Özellikle 1970'li yıllarda sistem içi mücadeleyi seçmiş milli selamet partisi hareketinin lideri Sayın Necmettin Erbakan ümmet ve Müslümanlarla ilgili birlik ve beraberlik kavramlarını da kullanarak bu kavramların muhafazakar kesimlerde daha doğru anlaşılmasına katkısı olmuştur. Ancak 80 ihtilalinden sonra partisinin kapatılmasıyla beraber refah partisini kurmuş bu parti de mevcut statükocu yargı unsurlarınca kapatılmış ve özellikle 28 Şubat süreci bu parti üzerinden bütün dindar kesimleri etkileyecek biçimde inançlı kesimleri zor durumda bırakmıştır. Refah partisinin kapatılmasından sonra Fazilet Partisi kurulmuş bu partide Merve Kavakçı isimli başörtülü kardeşimizi milletvekili yapmış ve bunun üzerine hem mecliste yemin töreni ettirilmeyerek ülkedeki bütün başörtülü kardeşlerimiz rencide edilmiş hem d e bu olay Fazilet Partisinin kapatılma gerekçesi olarak gösterilmiştir. Mevcut sistem içerisinde Müslümanlarla ilgili sorunların bu şekilde çözülemeyeceği öngörüsüyle kurulan AkParti Müslüman kimlikli bir parti iddiasındaolmasından ziyade kendisini destekleyen muhafazakâr ve Müslüman kesimleri sorunlarını da çözmeye çalışan bir parti program ve felsefesi ile hareket etmiştir.  Bunda AK partinin başarı olduğu da görülmektedir. Ülkemizde yaşanan 94 ve 2001 krizlerinden sonra mevcut sağ partiler çökmüş ve Akparti merkez sağ parti olan özelliğine kavuşmuştur. Tabii yukarıda tartıştığımız sağcılığa özgü kavramların kullanım ve içerikleri Akparti tabanı içinde geçerlidir. Lakin özellikle 2011den sonra küresel sistemin daha da bağımsızlaşmak isteyen Türkiye ve Akpartiyi hedef alan operasyonlarında bu muhafazakar kesimlerde küresel sistemin baskılarına karşı direnme şuurunun arttığını söyleyebiliriz. Bu örneği şöyle somutlaştırabiliriz. Yaşadığımız en büyük badirelerden biri olan 15 Temmuz darbe sürecinin engellenmesinde özellikle bu saydığımız sağcı ve muhafazakar kesimden insanların bu şer  çetelerine karşı nasıl direndiğini ve bu insanlardanda şehid ve gaziler çıktığını yalın bir biçimde gözlemledik. Bu sebeple kullanılan kavramlarla ilgili yanlışların düzeltilmesinde merhaleci bir yöntem izlenmesi bu insanların ve hepimizin mutlaka eksiği olduğunu bu insanlarında kendilerini Müslüman gördüklerini, kendisini Müslüman gören bir insanın çok teorik yorumlarla farklı kategoriye koyamayacağımızı ancak Müslümanım diyen insanların duyarlılıktan şuurluluğa ihtiyacı olduğunu ve bunun için çabalamamız gerektiğini belirtmek isterim.

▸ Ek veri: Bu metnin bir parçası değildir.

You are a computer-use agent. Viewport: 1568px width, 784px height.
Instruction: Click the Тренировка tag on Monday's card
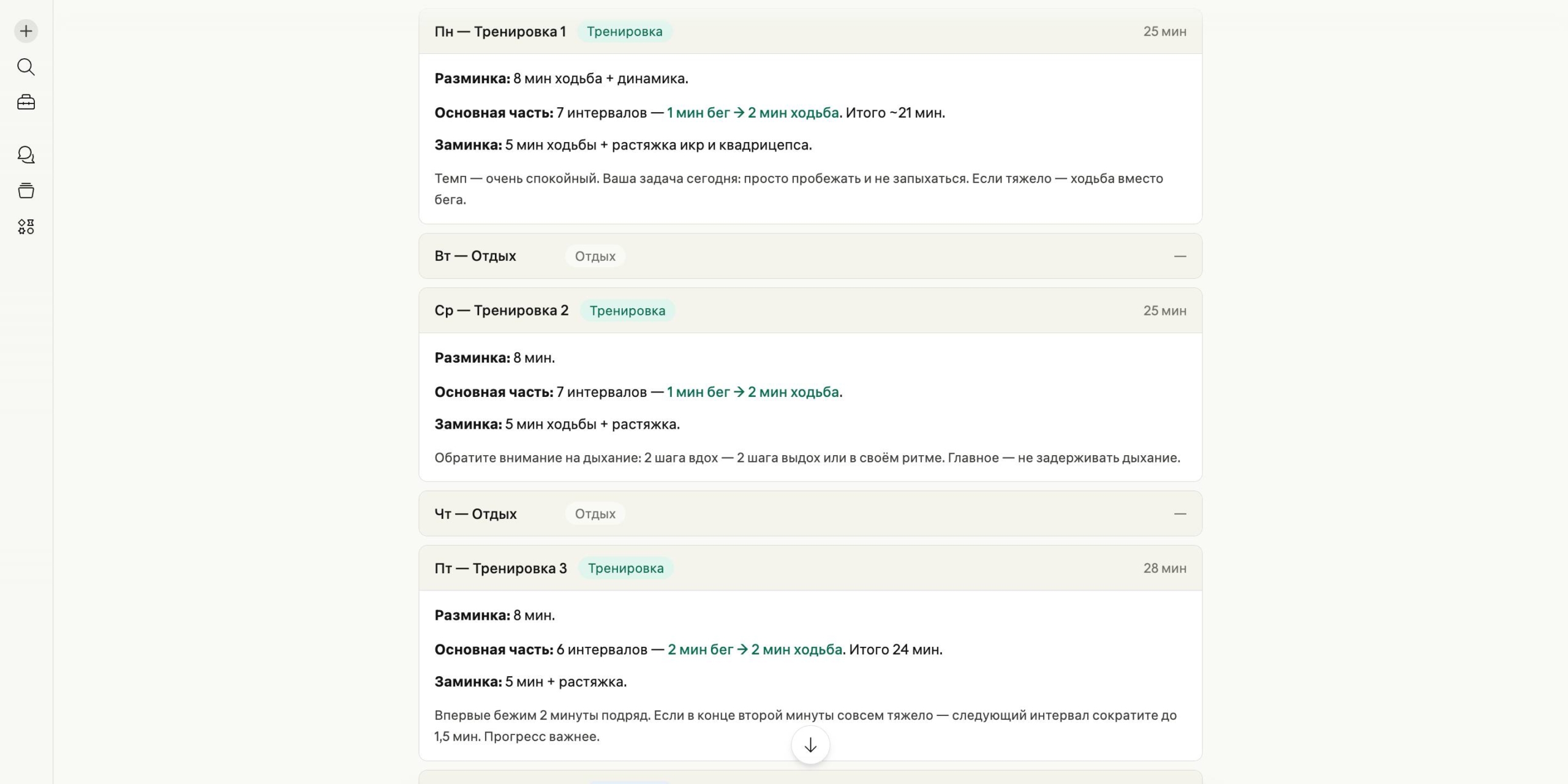click(x=624, y=31)
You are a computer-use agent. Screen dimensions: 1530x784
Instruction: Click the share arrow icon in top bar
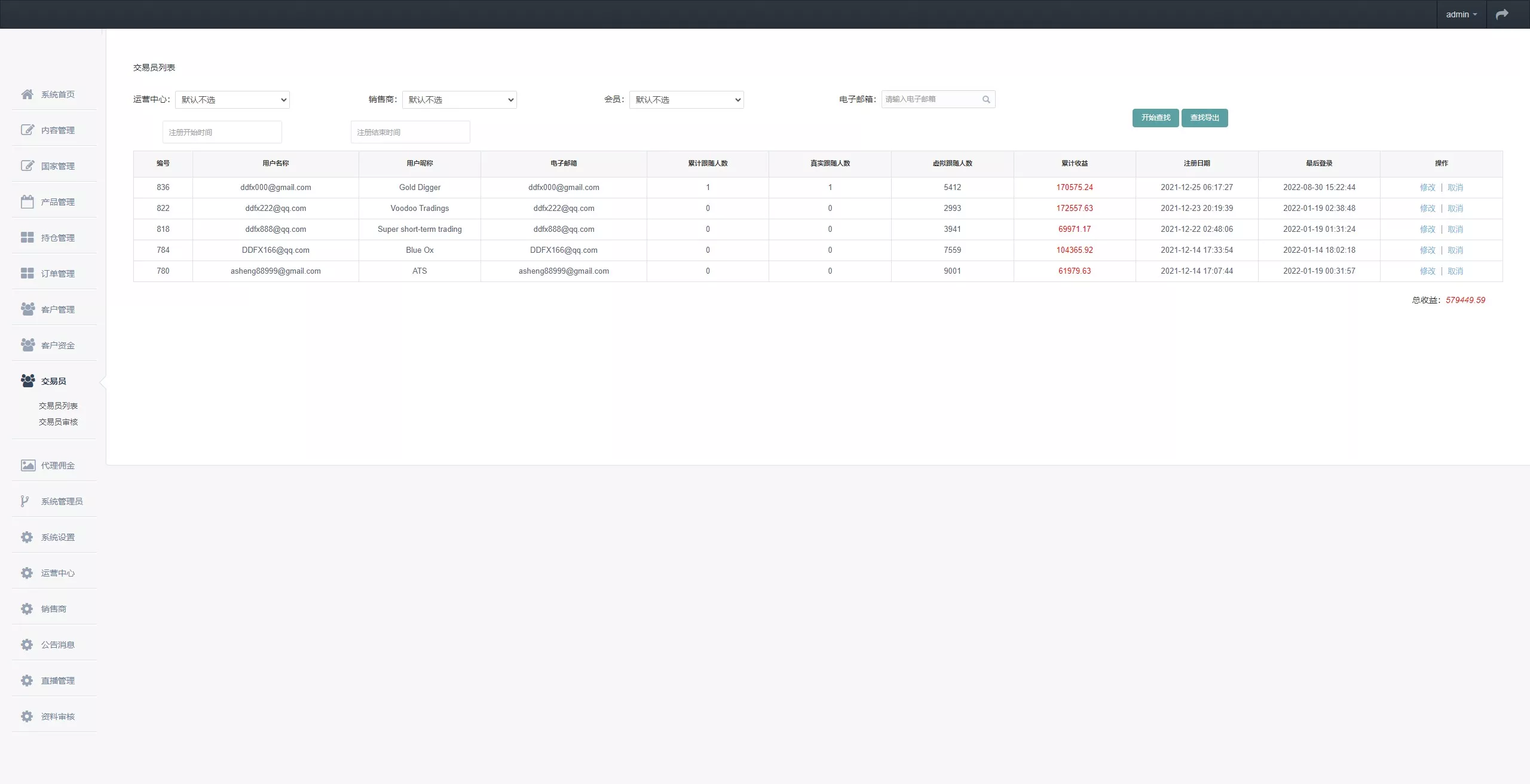click(1502, 14)
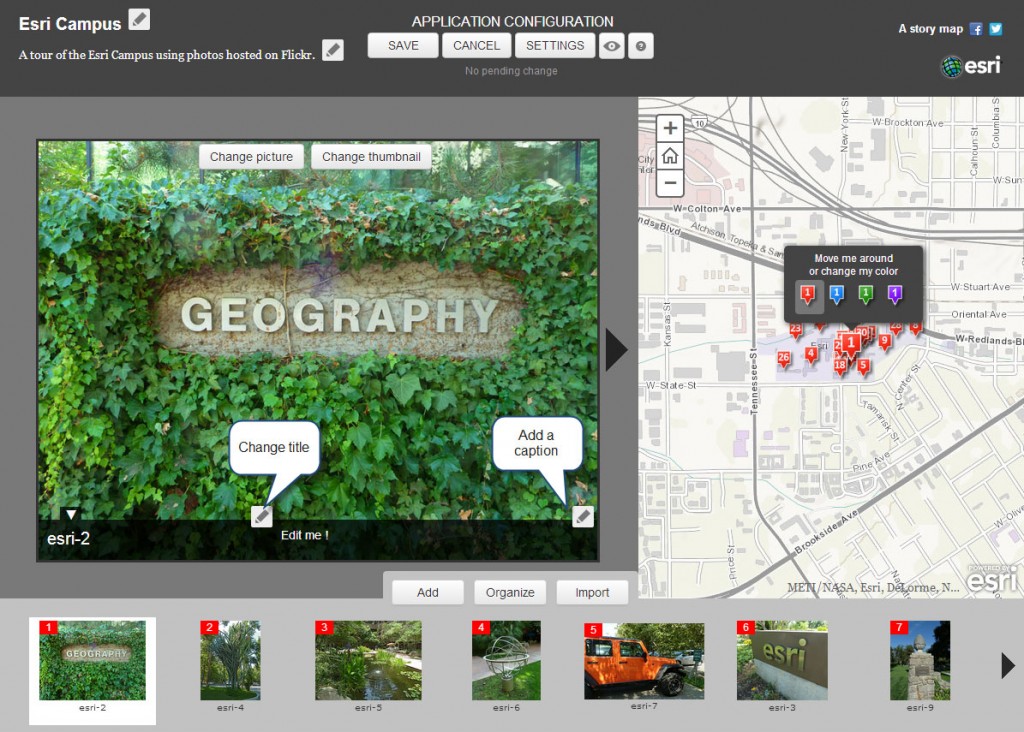Zoom in on the map
This screenshot has height=732, width=1024.
tap(670, 128)
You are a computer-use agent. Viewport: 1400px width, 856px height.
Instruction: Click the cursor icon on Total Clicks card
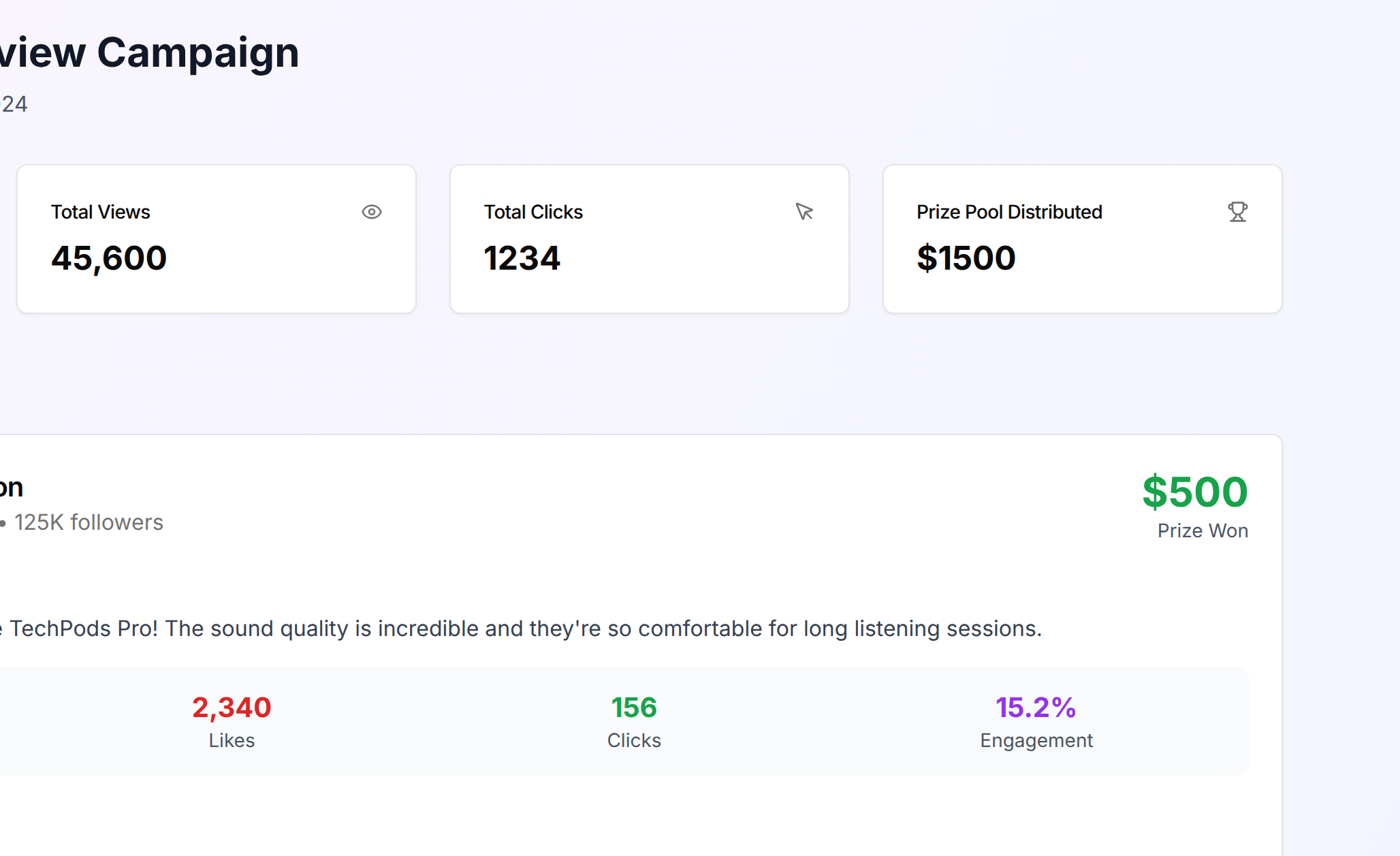804,212
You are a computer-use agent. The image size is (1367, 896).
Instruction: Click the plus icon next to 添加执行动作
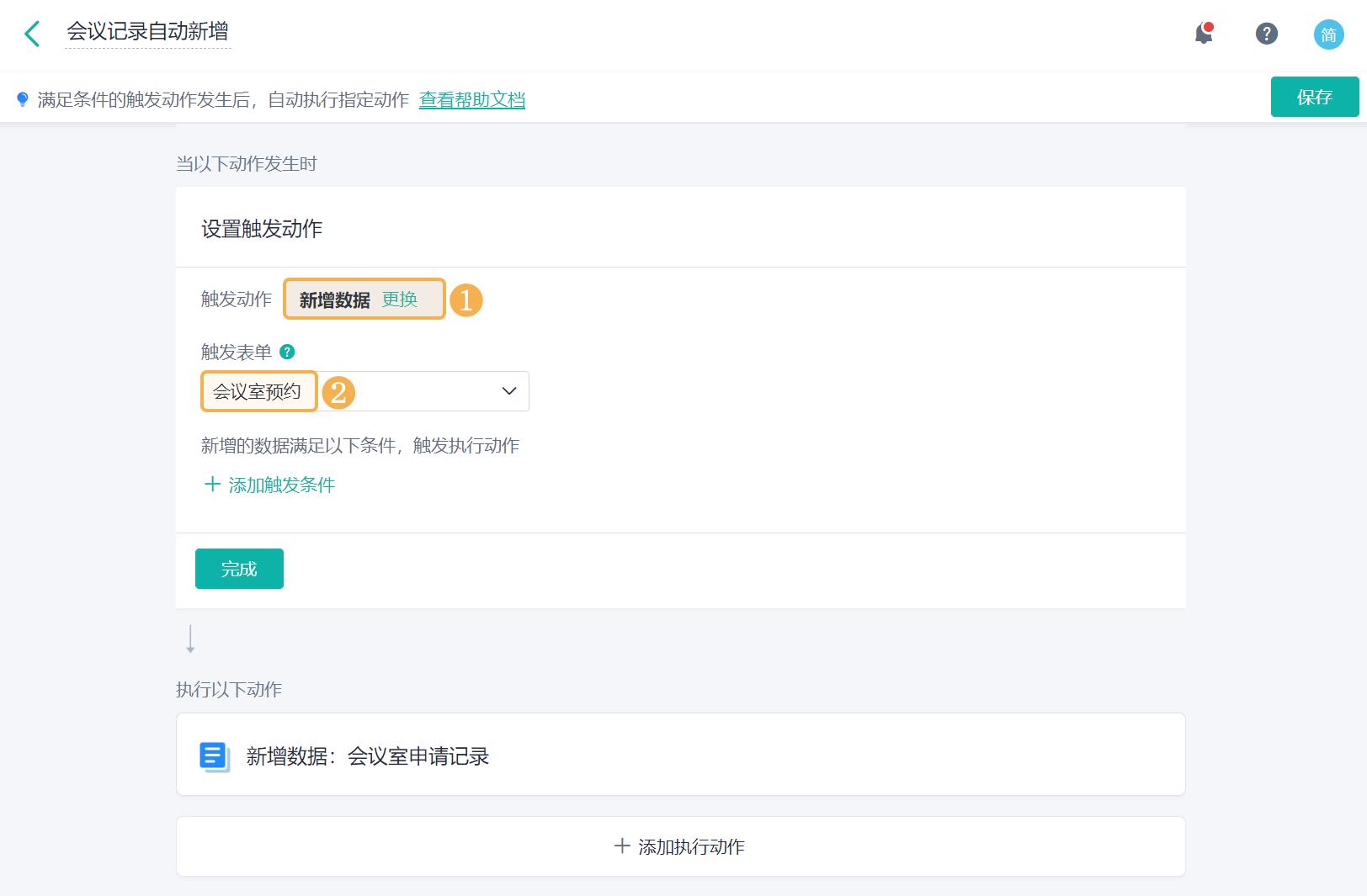tap(623, 846)
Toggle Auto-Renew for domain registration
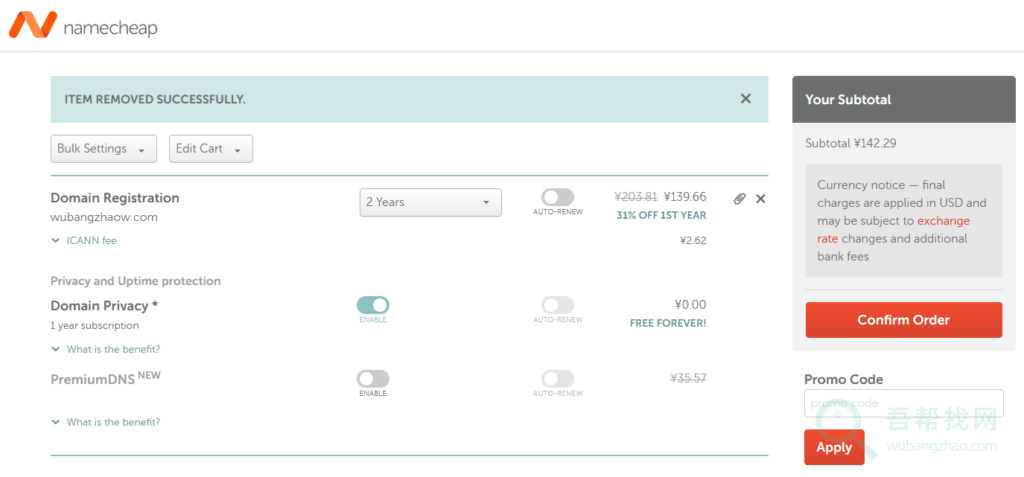 pos(558,198)
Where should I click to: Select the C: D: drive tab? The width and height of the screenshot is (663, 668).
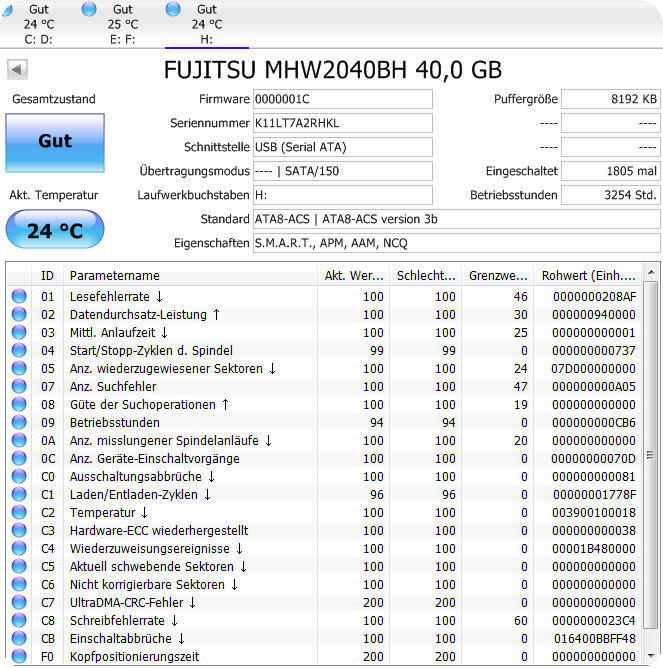click(x=39, y=24)
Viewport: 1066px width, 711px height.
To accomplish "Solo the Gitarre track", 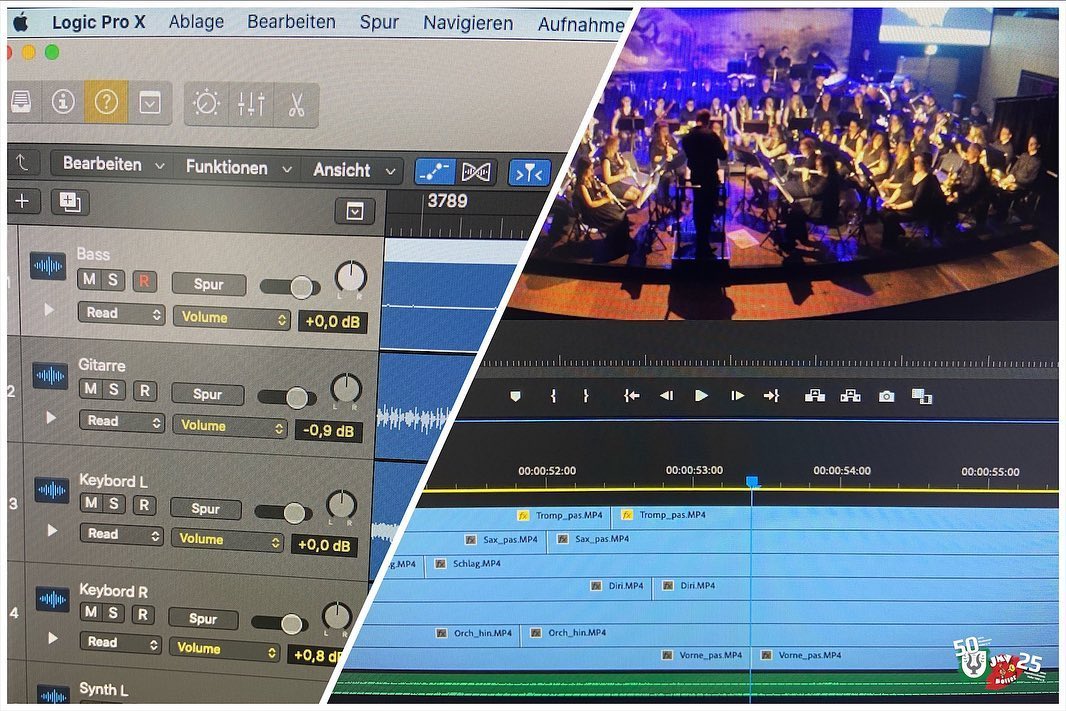I will click(115, 390).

Sağcılık konusunda söylenecek daha pek çok şey olabilir. Ben konuyu kısaca özetlemeye çalıştım. İnşallah yaşadığımız topraklarda insanlarımız küresel saldırılara karşı daha da şuurlanırlar ve daha da dirençli yapılar hale gelirler. Müslümanların bu hegemonyalardan kurtulması ancak bu tarz birlik beraberlik ve şuurlanma bilinci ile olacağı inancındayım. Bu temenni ile sözlerime son veriyorum.